To determine whether IR sensitivity caused by H2AX deficiency is dependent upon ATM, we then used reconstituted A⁺H⁻ and A⁻H⁻ reporter ES cell lines stably expressing either ectopic H2AX (i.e. A⁺H⁻H2AX cells and A⁻H⁻H2AX cells) or the EV control (i.e. A⁺H⁻EV cells and A⁻H⁻EV cells) to analyze the impacts of either ATM deficiency, H2AX deficiency, or both on IR sensitivity. After exposure to IR, relative survival of A⁺H⁻EV and A⁻H⁻H2AX cells was lower than that of control A⁺H⁻H2AX cells (Fig. 4B). This again confirms that loss of either ATM or H2AX alone renders cells sensitive to IR. In addition, relative survival of A⁻H⁻H2AX cells was less than that of A⁺H⁻EV cells, suggesting that ATM deficiency has a greater effect on IR sensitivity than H2AX deficiency. Furthermore, relative survival of A⁻H⁻EV cells was lower than that of A⁻H⁻H2AX cells (Fig. 4B), indicating that IR sensitivity caused by H2AX deficiency is at least in part independent of ATM. We also noted that the difference in relative survival between A⁻H⁻H2AX and A⁻H⁻EV cells at 5 Gy was quite small (Fig. 4B). It is likely that 5 Gy of IR induces additional toxicity not specific to ATM or H2AX deficiency, thus masking IR sensitivity specific to H2AX deficiency.

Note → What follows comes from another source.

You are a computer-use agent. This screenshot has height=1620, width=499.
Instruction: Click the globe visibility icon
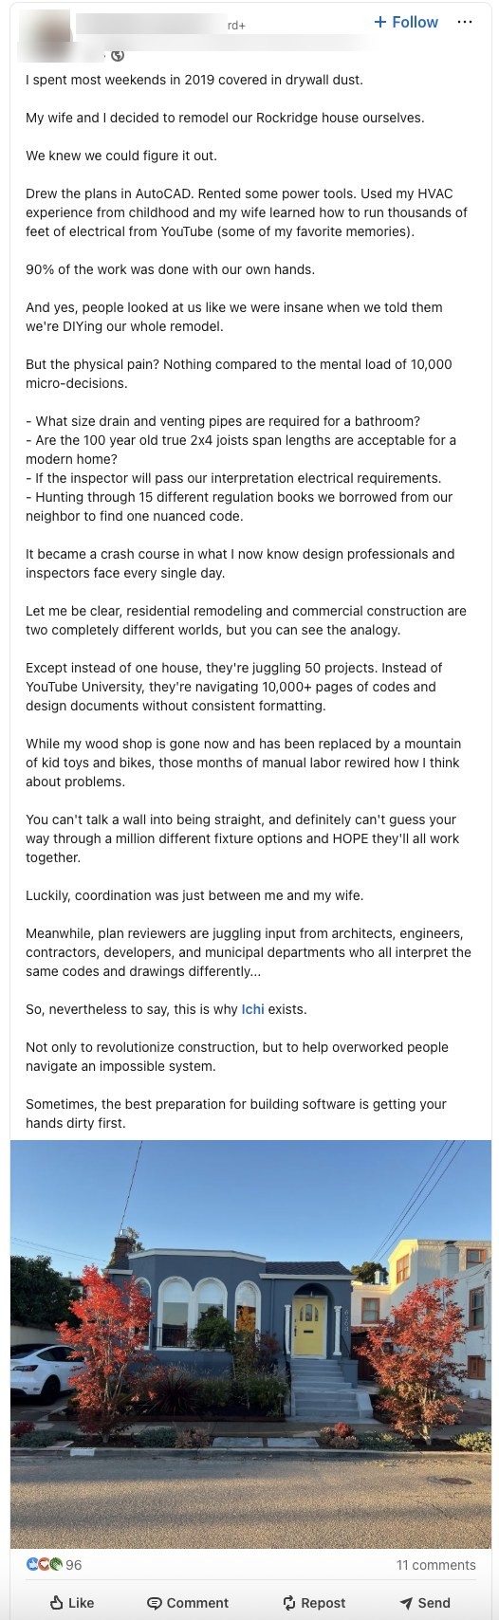[118, 56]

Loss of ATM or H2AX Renders Cells Sensitive to the PARP Inhibitor Olaparib

ATM or H2AX deficiency in combination with PARP1 or PARP2 deficiency causes embryonic lethality (17, 18, 45). It is unclear whether ATM/H2AX deficiency contributes to this synthetic lethality through the same molecular mechanism. In addition, although PARP inhibition selectively kill cells defective for HR (16), it is not known whether HR-proficient ATM^−/− ES cells and HR-deficient H2AX^−/− ES cells have different sensitivity to PARP inhibition. Using survival competition assays, we analyzed the following two groups of cells for their sensitivity to the PARP inhibitor olaparib at 2.5 μm: 1) A⁺H⁻ and A⁻H⁻ with A⁺H⁺ as control and 2) A⁺H⁻EV, A⁻H⁻H2AX, and A⁻H⁻EV with A⁺H⁻H2AX as control. With olaparib exposure, relative survival of A⁺H⁻ cells was reduced compared with A⁺H⁺ cells (Fig. 5A), and ectopic expression of H2AX improved survival of A⁺H⁻ cells (A⁺H⁻H2AX versus A⁺H⁻EV; Fig. 5B), indicating that loss of H2AX renders cells sensitive to PARP inhibition. This is consistent with the fact that cells defective for HR are hypersensitive to PARP inhibition. Loss of ATM also renders cells hypersensitive to olaparib (comparing A⁺H⁻ versus A⁻H⁻ cells in Fig. 5A and A⁺H⁻H2AX versus A⁻H⁻H2AX and A⁺H⁻EV versus A⁻H⁻EV in Fig. 5B). In particular, such effect in H2AX^−/− cells suggests that loss of ATM confers PARP inhibition sensitivity at least in part independently of H2AX.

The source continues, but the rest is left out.